Collected data entries:
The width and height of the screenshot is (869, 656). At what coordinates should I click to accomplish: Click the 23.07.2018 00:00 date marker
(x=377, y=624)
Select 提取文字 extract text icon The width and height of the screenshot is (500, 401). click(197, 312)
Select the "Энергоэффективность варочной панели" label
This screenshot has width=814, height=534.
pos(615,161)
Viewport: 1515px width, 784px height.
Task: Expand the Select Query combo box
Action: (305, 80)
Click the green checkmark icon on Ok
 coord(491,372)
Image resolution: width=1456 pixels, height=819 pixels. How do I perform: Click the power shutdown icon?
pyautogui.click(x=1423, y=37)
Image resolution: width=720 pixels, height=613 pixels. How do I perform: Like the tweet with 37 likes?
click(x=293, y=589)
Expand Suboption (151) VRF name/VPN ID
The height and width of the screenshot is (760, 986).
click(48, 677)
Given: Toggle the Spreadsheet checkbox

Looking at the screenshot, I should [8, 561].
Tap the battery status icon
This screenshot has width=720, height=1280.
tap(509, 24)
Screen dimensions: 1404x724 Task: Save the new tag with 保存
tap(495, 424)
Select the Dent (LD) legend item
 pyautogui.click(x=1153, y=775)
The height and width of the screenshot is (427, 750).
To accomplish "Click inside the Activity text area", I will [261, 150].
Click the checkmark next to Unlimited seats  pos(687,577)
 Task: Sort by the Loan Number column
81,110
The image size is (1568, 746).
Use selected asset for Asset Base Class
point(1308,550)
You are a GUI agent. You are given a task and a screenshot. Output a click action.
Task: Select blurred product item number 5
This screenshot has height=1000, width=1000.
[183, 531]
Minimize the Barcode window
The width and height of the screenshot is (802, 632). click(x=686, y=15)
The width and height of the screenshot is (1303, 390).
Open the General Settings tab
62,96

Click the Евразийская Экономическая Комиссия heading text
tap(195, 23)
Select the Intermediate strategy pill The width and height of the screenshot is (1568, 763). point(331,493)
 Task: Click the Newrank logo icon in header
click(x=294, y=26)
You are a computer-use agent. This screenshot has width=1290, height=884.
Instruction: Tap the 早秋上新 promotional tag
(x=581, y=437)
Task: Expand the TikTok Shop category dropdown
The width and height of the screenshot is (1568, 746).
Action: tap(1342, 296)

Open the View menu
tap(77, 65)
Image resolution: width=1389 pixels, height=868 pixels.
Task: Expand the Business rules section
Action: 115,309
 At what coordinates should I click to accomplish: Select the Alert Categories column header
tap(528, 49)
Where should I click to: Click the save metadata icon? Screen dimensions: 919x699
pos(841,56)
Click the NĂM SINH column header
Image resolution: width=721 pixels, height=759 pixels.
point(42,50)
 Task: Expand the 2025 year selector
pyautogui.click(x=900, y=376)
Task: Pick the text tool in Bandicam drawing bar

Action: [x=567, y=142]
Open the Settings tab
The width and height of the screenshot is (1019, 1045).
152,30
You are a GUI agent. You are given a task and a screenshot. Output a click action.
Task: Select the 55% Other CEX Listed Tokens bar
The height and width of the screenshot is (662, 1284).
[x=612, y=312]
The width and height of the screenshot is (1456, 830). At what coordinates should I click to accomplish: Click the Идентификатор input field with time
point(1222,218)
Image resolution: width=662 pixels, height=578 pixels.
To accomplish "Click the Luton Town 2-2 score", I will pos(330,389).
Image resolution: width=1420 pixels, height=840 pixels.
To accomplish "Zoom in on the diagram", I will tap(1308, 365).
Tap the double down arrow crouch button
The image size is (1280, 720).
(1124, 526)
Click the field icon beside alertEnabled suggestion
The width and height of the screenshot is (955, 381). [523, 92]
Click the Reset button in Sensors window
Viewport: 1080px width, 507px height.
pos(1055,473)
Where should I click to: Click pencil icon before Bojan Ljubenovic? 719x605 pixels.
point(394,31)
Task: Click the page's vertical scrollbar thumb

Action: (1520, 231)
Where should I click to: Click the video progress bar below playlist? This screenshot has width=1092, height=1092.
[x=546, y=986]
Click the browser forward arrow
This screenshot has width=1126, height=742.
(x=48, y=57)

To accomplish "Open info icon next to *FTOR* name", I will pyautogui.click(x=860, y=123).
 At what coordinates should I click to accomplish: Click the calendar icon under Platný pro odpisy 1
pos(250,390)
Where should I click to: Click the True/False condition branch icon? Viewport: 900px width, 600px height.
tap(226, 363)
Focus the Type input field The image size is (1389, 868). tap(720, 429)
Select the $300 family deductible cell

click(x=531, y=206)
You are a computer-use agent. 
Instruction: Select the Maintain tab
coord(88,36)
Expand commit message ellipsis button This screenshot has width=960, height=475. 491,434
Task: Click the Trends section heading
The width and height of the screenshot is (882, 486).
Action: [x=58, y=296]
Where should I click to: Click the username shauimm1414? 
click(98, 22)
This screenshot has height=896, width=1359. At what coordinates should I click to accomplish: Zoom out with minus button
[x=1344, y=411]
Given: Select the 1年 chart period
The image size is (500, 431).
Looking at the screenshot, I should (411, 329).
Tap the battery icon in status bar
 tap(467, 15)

-- WHAT YOU SHOULD DO --
Please transcribe each entry exactly, keeping every word as it is.

-- ANSWER TO THIS TASK --
The width and height of the screenshot is (869, 656). At what coordinates should I click to accomplish: Click the 23.07.2018 00:00 date marker
(x=377, y=624)
Select 提取文字 extract text icon The width and height of the screenshot is (500, 401). click(197, 312)
Select the "Энергоэффективность варочной панели" label
This screenshot has width=814, height=534.
pos(615,161)
Viewport: 1515px width, 784px height.
Task: Expand the Select Query combo box
Action: (305, 80)
Click the green checkmark icon on Ok
 coord(491,372)
Image resolution: width=1456 pixels, height=819 pixels. How do I perform: Click the power shutdown icon?
pyautogui.click(x=1423, y=37)
Image resolution: width=720 pixels, height=613 pixels. How do I perform: Like the tweet with 37 likes?
click(x=293, y=589)
Expand Suboption (151) VRF name/VPN ID
The height and width of the screenshot is (760, 986).
click(48, 677)
Given: Toggle the Spreadsheet checkbox

Looking at the screenshot, I should [8, 561].
Tap the battery status icon
This screenshot has width=720, height=1280.
tap(509, 24)
Screen dimensions: 1404x724 Task: Save the new tag with 保存
tap(495, 424)
Select the Dent (LD) legend item
 pyautogui.click(x=1153, y=775)
The height and width of the screenshot is (427, 750).
To accomplish "Click inside the Activity text area", I will [261, 150].
Click the checkmark next to Unlimited seats  pos(687,577)
 Task: Sort by the Loan Number column
81,110
The image size is (1568, 746).
Use selected asset for Asset Base Class
point(1308,550)
You are a GUI agent. You are given a task and a screenshot. Output a click action.
Task: Select blurred product item number 5
This screenshot has height=1000, width=1000.
[183, 531]
Minimize the Barcode window
The width and height of the screenshot is (802, 632). click(x=686, y=15)
The width and height of the screenshot is (1303, 390).
Open the General Settings tab
62,96

Click the Евразийская Экономическая Комиссия heading text
tap(195, 23)
Select the Intermediate strategy pill The width and height of the screenshot is (1568, 763). point(331,493)
 Task: Click the Newrank logo icon in header
click(x=294, y=26)
You are a computer-use agent. This screenshot has width=1290, height=884.
Instruction: Tap the 早秋上新 promotional tag
(x=581, y=437)
Task: Expand the TikTok Shop category dropdown
The width and height of the screenshot is (1568, 746).
Action: tap(1342, 296)

Open the View menu
tap(77, 65)
Image resolution: width=1389 pixels, height=868 pixels.
Task: Expand the Business rules section
Action: 115,309
 At what coordinates should I click to accomplish: Select the Alert Categories column header
tap(528, 49)
Where should I click to: Click the save metadata icon? Screen dimensions: 919x699
pos(841,56)
Click the NĂM SINH column header
Image resolution: width=721 pixels, height=759 pixels.
point(42,50)
 Task: Expand the 2025 year selector
pyautogui.click(x=900, y=376)
Task: Pick the text tool in Bandicam drawing bar

Action: [x=567, y=142]
Open the Settings tab
The width and height of the screenshot is (1019, 1045).
152,30
You are a GUI agent. You are given a task and a screenshot. Output a click action.
Task: Select the 55% Other CEX Listed Tokens bar
The height and width of the screenshot is (662, 1284).
[x=612, y=312]
The width and height of the screenshot is (1456, 830). At what coordinates should I click to accomplish: Click the Идентификатор input field with time
point(1222,218)
Image resolution: width=662 pixels, height=578 pixels.
To accomplish "Click the Luton Town 2-2 score", I will pos(330,389).
Image resolution: width=1420 pixels, height=840 pixels.
To accomplish "Zoom in on the diagram", I will tap(1308, 365).
Tap the double down arrow crouch button
The image size is (1280, 720).
(1124, 526)
Click the field icon beside alertEnabled suggestion
The width and height of the screenshot is (955, 381). [523, 92]
Click the Reset button in Sensors window
Viewport: 1080px width, 507px height.
pos(1055,473)
Where should I click to: Click pencil icon before Bojan Ljubenovic? 719x605 pixels.
point(394,31)
Task: Click the page's vertical scrollbar thumb

Action: (1520, 231)
Where should I click to: Click the video progress bar below playlist? This screenshot has width=1092, height=1092.
[x=546, y=986]
Click the browser forward arrow
This screenshot has width=1126, height=742.
(x=48, y=57)

To accomplish "Open info icon next to *FTOR* name", I will pyautogui.click(x=860, y=123).
 At what coordinates should I click to accomplish: Click the calendar icon under Platný pro odpisy 1
pos(250,390)
Where should I click to: Click the True/False condition branch icon? Viewport: 900px width, 600px height.
tap(226, 363)
Focus the Type input field The image size is (1389, 868). tap(720, 429)
Select the $300 family deductible cell

click(x=531, y=206)
You are a computer-use agent. 
Instruction: Select the Maintain tab
coord(88,36)
Expand commit message ellipsis button This screenshot has width=960, height=475. 491,434
Task: Click the Trends section heading
The width and height of the screenshot is (882, 486).
Action: [x=58, y=296]
Where should I click to: Click the username shauimm1414? 
click(98, 22)
This screenshot has height=896, width=1359. At what coordinates should I click to accomplish: Zoom out with minus button
[x=1344, y=411]
Given: Select the 1年 chart period
The image size is (500, 431).
Looking at the screenshot, I should (411, 329).
Tap the battery icon in status bar
 tap(467, 15)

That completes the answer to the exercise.